**Brief 1:** In the entries, starting at the line that contains "Image resolution: width=490, height=582." and ending at the last line of the entries, switch "Locations" to "Offices" and give those lines again with everything else unchanged. Leave out the pictures.

**Source document:**
☆ ☆ ☆ ☆
Shields: Github badges are intermittently inaccessible

Created on 2 Nov 2017 · 24Comments · Source: badges/shields

I'm not sure whether this is due to one of the recent changes…

1142 #1117 #1195 #1186 #1118

…or simply #1119, which is a bug that causes a token to erroneously be considered exhausted once it's used for a search request.

People can't add new tokens either (#1243), exacerbating this slightly, but that will be fixed in #1038.

The first report was roughly 16 hours after deploy.

bug operations

Source

paulmelnikow

👍1

Most helpful comment

The fix is deployed. Status looks good:

screen shot 2017-11-11 at 2 22 10 pm

paulmelnikow on 11 Nov 2017

🎉4

All 24 comments

cc @espadrine

paulmelnikow on 2 Nov 2017

The badges are working again, and I think our "main" rate limit just reset:

core:
  remaining: 12489 of 12500
  reset: in an hour
search:
  remaining: 30 of 30
  reset: in a minute
graphql:
  remaining: 5000 of 5000
  reset: in an hour

Generated with https://github.com/paulmelnikow/github-limited

paulmelnikow on 2 Nov 2017

Now intermittently broken, though plenty of rate limit left.

core:
  remaining: 12479 of 12500
  reset: in 18 minutes
search:
  remaining: 30 of 30
  reset: in a minute
graphql:
  remaining: 5000 of 5000
  reset: in an hour

Here's an example: https://img.shields.io/github/tag/expressjs/express.svg

paulmelnikow on 2 Nov 2017

I sent this to @espadrine about an hour ago:

The Github badges are failing intermittently. Are you seeing crashes on the server?

It might be an old bug, related to our handling of quotas for the Github search API. Though the timing of the incident makes me suspect recent changes. I've made some recent changes to the github auth but it's not jumping out at me from reading them.

It's difficult to debug without server access. I'm thinking I should add an endpoint to get all the user tokens, or else, hashed user tokens with stats. That way I could troubleshoot a bit better, locally.
☆ ☆ ☆ ☆
**Brief 2:**
Answer these from the thread on intermittently failing GitHub badges:
(a) How long after deploy did the first report come in?
(b) Which issue number will fix the problem of people being unable to add new tokens?
(c) In the rate limit listing posted with the note about being intermittently broken, when does the core limit reset?
☆ ☆ ☆ ☆
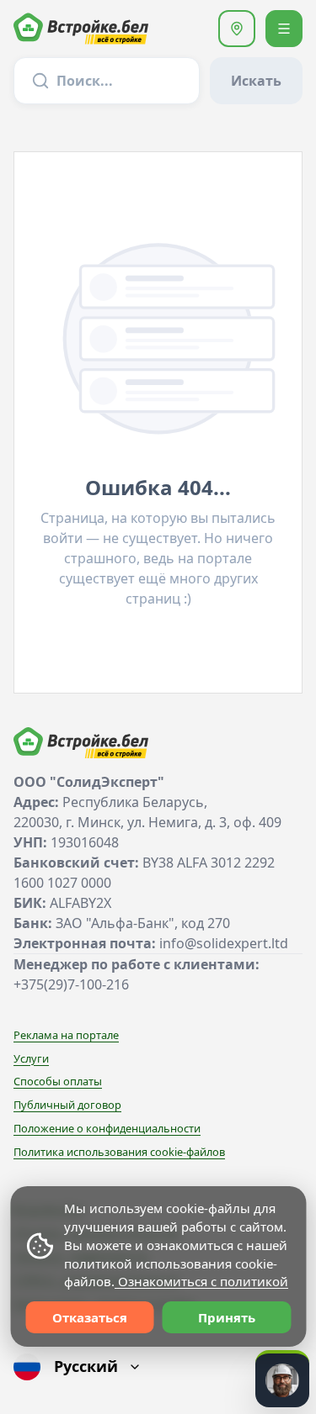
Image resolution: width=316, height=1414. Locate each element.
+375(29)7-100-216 (71, 984)
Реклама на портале (66, 1034)
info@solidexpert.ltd (223, 943)
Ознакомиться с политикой (201, 1281)
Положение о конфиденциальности (107, 1128)
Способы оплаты (57, 1081)
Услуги (31, 1058)
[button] (236, 28)
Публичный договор (67, 1104)
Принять (226, 1317)
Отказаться (89, 1317)
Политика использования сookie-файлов (119, 1151)
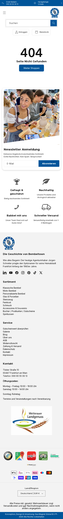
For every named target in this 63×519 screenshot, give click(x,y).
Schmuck (7, 305)
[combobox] (31, 23)
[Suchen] (53, 23)
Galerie (6, 331)
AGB (5, 340)
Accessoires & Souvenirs (15, 308)
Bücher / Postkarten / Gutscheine (19, 311)
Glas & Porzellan (11, 296)
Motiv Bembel (9, 290)
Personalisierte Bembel (14, 293)
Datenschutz (9, 349)
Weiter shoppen (31, 68)
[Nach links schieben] (1, 3)
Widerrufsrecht (10, 343)
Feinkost (7, 302)
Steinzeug (8, 299)
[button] (4, 12)
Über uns (7, 337)
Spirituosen (8, 314)
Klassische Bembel (12, 288)
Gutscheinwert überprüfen (15, 328)
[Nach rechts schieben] (61, 3)
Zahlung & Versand (12, 346)
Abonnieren (49, 163)
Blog (5, 334)
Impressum (8, 355)
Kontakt (6, 352)
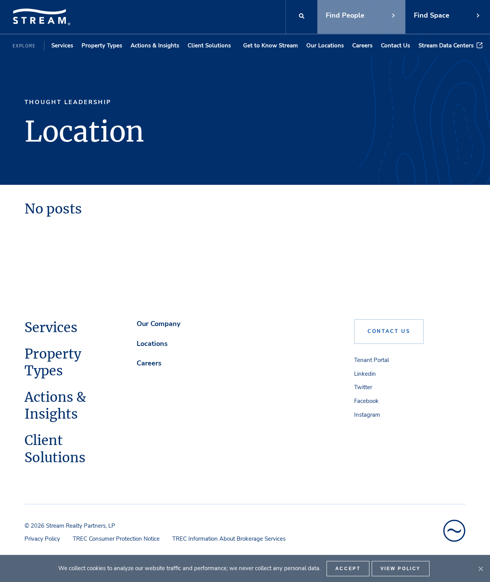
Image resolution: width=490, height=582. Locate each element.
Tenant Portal (371, 360)
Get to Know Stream (270, 45)
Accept (348, 568)
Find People (345, 15)
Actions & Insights (155, 45)
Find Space (431, 15)
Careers (362, 45)
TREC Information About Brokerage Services (229, 539)
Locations (152, 343)
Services (62, 45)
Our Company (158, 323)
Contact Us (395, 45)
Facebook (366, 401)
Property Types (102, 45)
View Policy (401, 568)
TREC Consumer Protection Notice (116, 539)
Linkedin (365, 374)
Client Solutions (209, 45)
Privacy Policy (42, 539)
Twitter (363, 387)
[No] (480, 568)
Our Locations (325, 45)
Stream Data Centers (446, 45)
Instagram (367, 415)
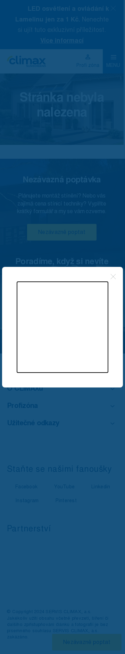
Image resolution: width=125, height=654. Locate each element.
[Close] (113, 276)
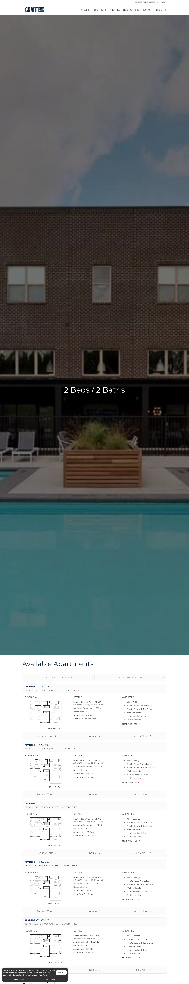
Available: (78, 708)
☆ ☆ ☆ ☆
**Written reply 1:**
Image resolution: width=490, height=582. Locate each element.
Tenant Portal (371, 360)
Get to Know Stream (270, 45)
Accept (348, 568)
Find People (345, 15)
Actions & Insights (155, 45)
Find Space (431, 15)
Careers (362, 45)
TREC Information About Brokerage Services (229, 539)
Offices (152, 343)
Services (62, 45)
Our Company (158, 323)
Contact Us (395, 45)
Facebook (366, 401)
Property Types (102, 45)
View Policy (401, 568)
TREC Consumer Protection Notice (116, 539)
Linkedin (365, 374)
Client Solutions (209, 45)
Privacy Policy (42, 539)
Twitter (363, 387)
[No] (480, 568)
Our Offices (325, 45)
Stream Data Centers (446, 45)
Instagram (367, 415)
Image resolution: width=125, height=654. Locate each element.
[Close] (113, 276)
Available: (78, 708)

**Written reply 2:**
(a) Roughly 16 hours after deploy.
(b) #1038.
(c) In 18 minutes.